Já era tarde. Diante da combustão em que se encontra o Brasil, a lista circulou como rastilho de pólvora nas redes sociais e fez Brasília tremer diante de um novo capítulo da investigação conduzida por Moro. Nomes como os do presidente da Câmara, Eduardo Cunha, os senadores petistas Humberto Costa e Lindbergh Farias, e os senadores tucanos Aécio Neves e José Serra, constam no material encontrado pela Polícia Federal. Outros entusiastas da campanha do impeachment, como Paulinho da Força e Mendonça Filho também são citados. Todos os parlamentares mencionados acima se pronunciaram nesta quarta-feira dizendo que as doações foram legais e declaradas à Justiça. A maioria, porém, tem foro privilegiado e as informações deveriam ficar disponíveis apenas para o processo que seria avaliado pelo Supremo Tribunal Federal. Se o Supremo decidisse levantar o sigilo só então essas informações poderiam vir a público.

O EL PAÍS teve acesso às planilhas, que são ricas em detalhes. Algumas são divididas por Estado, município e partido, e outras trazem até mesmo o cargo que o político disputaria no pleito. No total, cerca de 240 políticos de ao menos 22 partidos foram citados. PT, PMDB, PSDB e DEM respondem pelo maior número de nomes nos documentos - as legendas sempre afirmaram que suas doações foram legais. De cara, não era possível afirmar se os pagamentos eram regulares ou fruto de caixa 2. Constam repasses referentes às eleições de 2012 e 2014, e outros aparecem sem data. O cruzamento das informações da lista apreendida com os registros do Tribunal Superior Eleitoral, ajudaria a identificar se as doações foram devidamente registradas ou não.

Mas há um empecilho para decifrar esse mistério. Até as eleições de 2014 os diretórios de campanha de cada partido repassavam dinheiro para os candidatos que até então não eram obrigados a declarar para o tribunal quem foi o doador original. Para o TSE, só ficava o registro do dinheiro recebido pelo candidato pelo diretório do seu partido.
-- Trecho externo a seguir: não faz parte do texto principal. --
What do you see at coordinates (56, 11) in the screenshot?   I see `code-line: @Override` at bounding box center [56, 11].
Todos os políticos citados nesta reportagem já se manifestaram sobre as doações de campanha em outros momentos, e afirmaram que tudo foi declarado ao TSE.

Mesmo assim, chama a atenção nos documentos apreendidos o uso de codinomes para designar alguns dos políticos, como é o caso do ministro da Casa Civil, Jaques Wagner (Passivo), o prefeito do Rio, Eduardo Paes (Nervosinho), Eduardo Cunha (Carangueijo) ou a deputada Manuela D'Avila (PCdoB-RS) (Avião). A parlamentar informou em nota que não recebeu doação alguma de nenhuma empresa do Grupo Odebrecht. Já Paes e Pezão disseram nesta quarta-feira que os repasses foram legais. A falta de clareza sobre o que já caiu 'na boca do povo' aumenta o mal-estar sobre a forma como a divulgação foi feita, pois inocentes podem estar sendo confundidos com corruptos.
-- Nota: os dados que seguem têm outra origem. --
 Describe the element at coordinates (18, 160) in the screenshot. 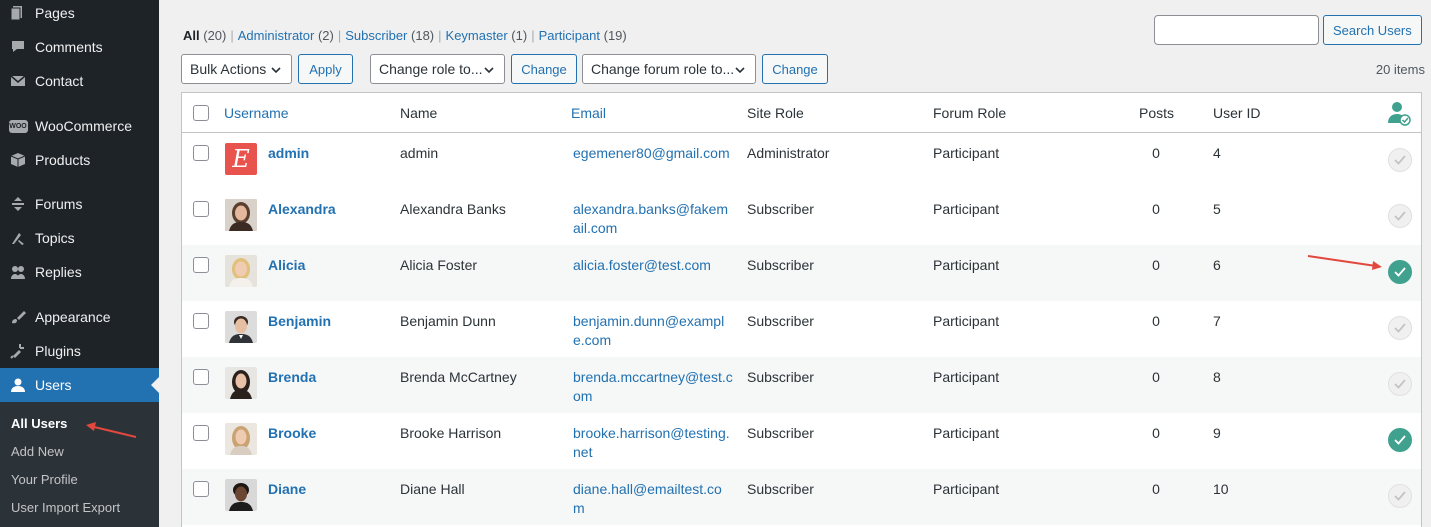

I see `products-icon` at that location.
A busca e apreensão deste material na casa de Benedicto Barbosa Silva Jr. foi feita em fevereiro, durante a 23a fase da Lava Jato, batizada de Acarajé, que mirou os negócios paralelos da Odebrecht. A divulgação dos documentos ocorre um dia depois da 26a etapa da operação, que jogou luz sobre um departamento de propina dentro da empresa, e horas depois da empreiteira anunciar que o presidente do Grupo, Marcelo Odebrecht, irá fazer acordo de delação premiada para buscar benefícios sobre a sua sentença. Ele está preso desde junho de 2015 e foi condenado por Moro a 19 anos de prisão. Em nota o Ministério Público Federal negou que haja negociação de qualquer acordo de  com o empresário ou com outros e executivos da empreiteira.
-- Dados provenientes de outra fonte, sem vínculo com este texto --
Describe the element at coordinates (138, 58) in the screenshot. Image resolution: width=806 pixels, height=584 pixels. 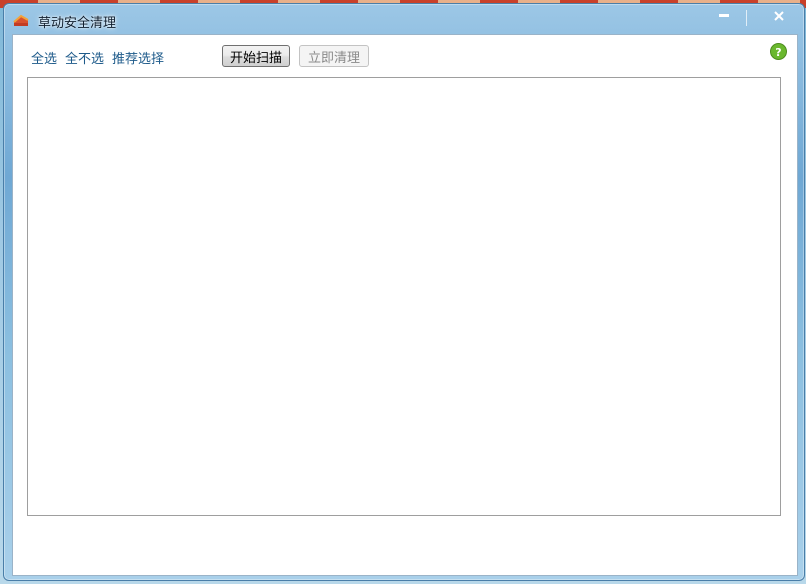
I see `recommended-select-link: 推荐选择` at that location.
A lista de políticos coloca ainda mais expectativa sobre as revelações que o empresário pode fazer à Justiça. Espera-se inclusive que ele possa arrolar o ex-presidente Luiz Inácio Lula da Silva - de quem ele era próximo - a presidenta Dilma Rousseff, e até o tucano Fernando Henrique Cardoso. Ironicamente, nenhum dos três constam das planilhas que vieram a público nesta quarta.